── Source material ──

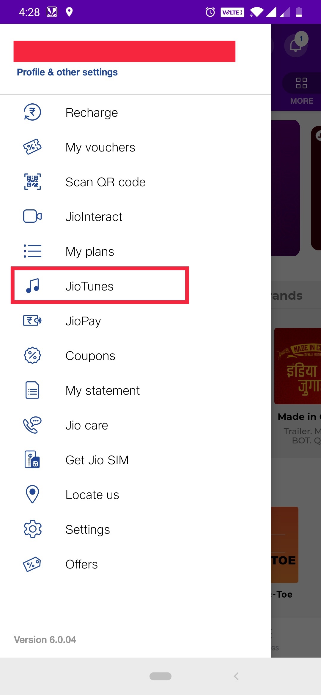Tap the Recharge rupee icon
The height and width of the screenshot is (695, 321).
click(32, 112)
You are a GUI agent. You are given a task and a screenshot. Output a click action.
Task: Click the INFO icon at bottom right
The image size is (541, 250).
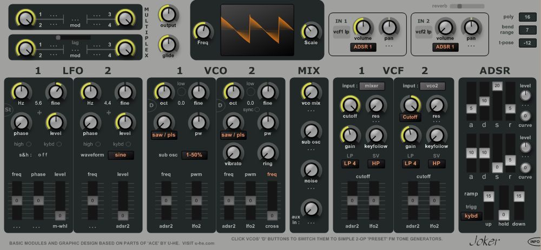533,241
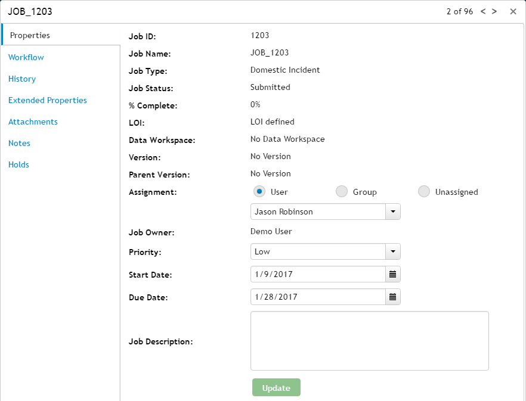Switch to the Workflow tab
This screenshot has height=401, width=526.
(26, 57)
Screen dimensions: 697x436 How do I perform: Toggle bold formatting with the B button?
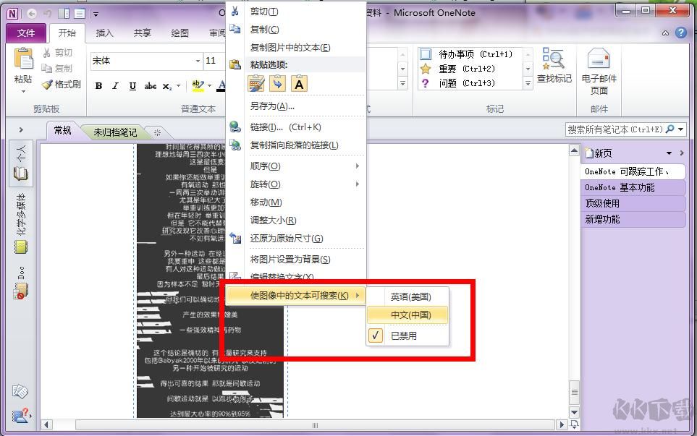(x=98, y=85)
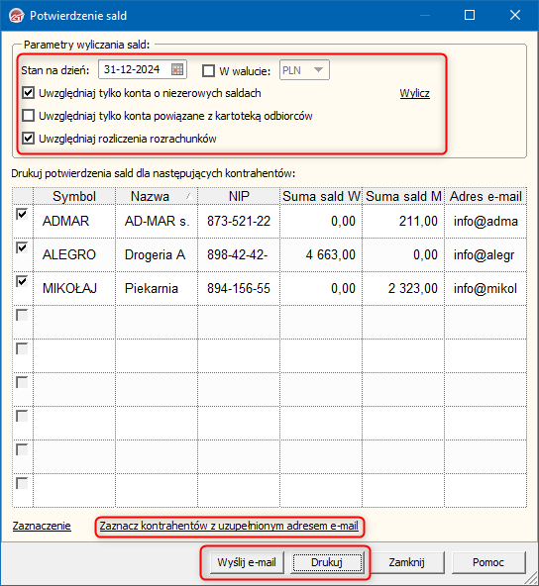Click the Symbol column header
The width and height of the screenshot is (539, 586).
[74, 196]
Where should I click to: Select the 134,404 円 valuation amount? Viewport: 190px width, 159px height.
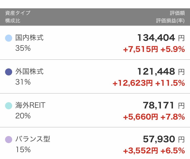point(161,38)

───

§ **What is expected**
Output, exactly and without pictures, the lines above that run from the one containing "The image size is (541, 250)." through the last line of the entries, inclusive.

§ **Answer below**
The image size is (541, 250).
533,241
Switch to the Workflow tab
This screenshot has height=401, width=526.
(26, 57)
Screen dimensions: 697x436 How do I perform: Toggle bold formatting with the B button?
(x=98, y=85)
Click the Symbol column header
The width and height of the screenshot is (539, 586).
[74, 196]
Where should I click to: Select the 134,404 円 valuation amount? Viewport: 190px width, 159px height.
point(161,38)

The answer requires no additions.